With libraries like Pandas, NumPy, scipy, and deep learning frameworks, Python is ubiquitous in data wrangling:

  • Pandas – offers highly optimized data structures and analysis routines for cleaning, munging, merging, reshaping, and transforming data.
  • NumPy – provides Python‘s matrix data structures plus math/stat operations for numerical data munging.
  • Scikit-learn – data preprocessing and imputation techniques for missing values and outliers.

R

R‘s strong data manipulation packages make it popular for wrangling tasks:

  • dplyr – fast data transformations and aggregation with intuitive verbs like filter(), mutate(), group_by() etc.
  • data.table – enhanced syntax and speed for large dataset munging.
  • tidyr – reshaping data between wide and long formats for analysis.
  • stringr – routines for text data wrangling and cleaning.

ETL Tools

Tools like Informatica, Talend, Trifacta and Apache Airflow provide graphical ETL interfaces, workflows and automation for large-scale data wrangling.

Data Profiling

Profiling tools like Google’s DataPrep, Trifacta Wrangler, and Pandas Profiling analyze datasets for metadata and anomalies before wrangling.

In addition to these tools, methodologies like EDA (Exploratory Data Analysis) help uncover nuances in data for more effective wrangling.

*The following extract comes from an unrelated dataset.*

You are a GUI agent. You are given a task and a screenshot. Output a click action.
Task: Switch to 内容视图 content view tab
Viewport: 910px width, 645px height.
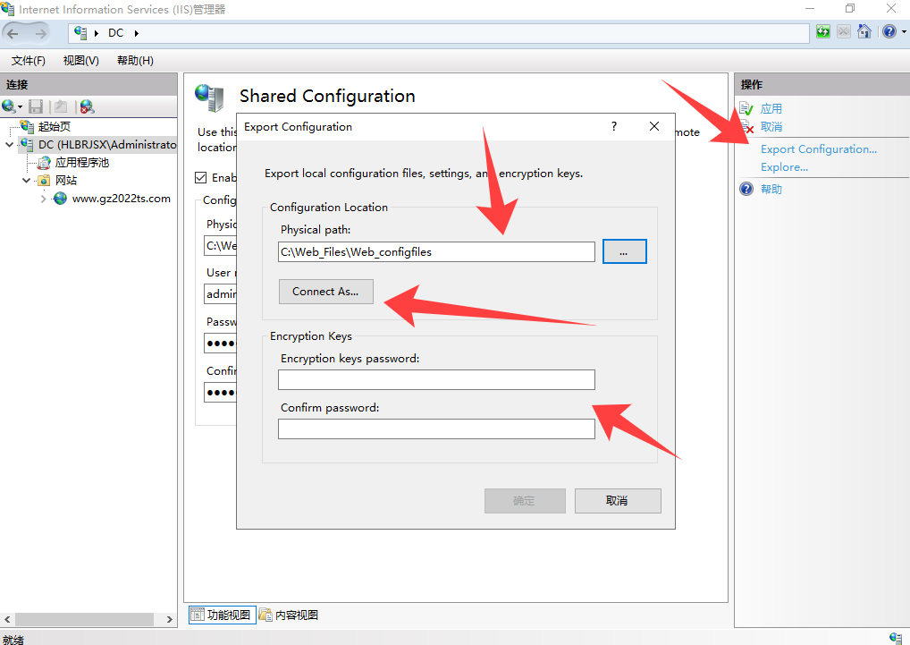(x=289, y=615)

Statistical analysis and visualization surface outliers, biases, and data quality issues.

Conclusion

Data wrangling is the intense heavy lifting stage of data analysis, requiring a strategic combination of programmatic skills, analytical thinking, and product awareness. Mastering data wrangling in tools like Python enables analysts to expedite the data-to-insight pipeline, uncovering treasures hidden amidst the data jungle. Robust wrangling skills are thus among the key things that set great data professionals apart.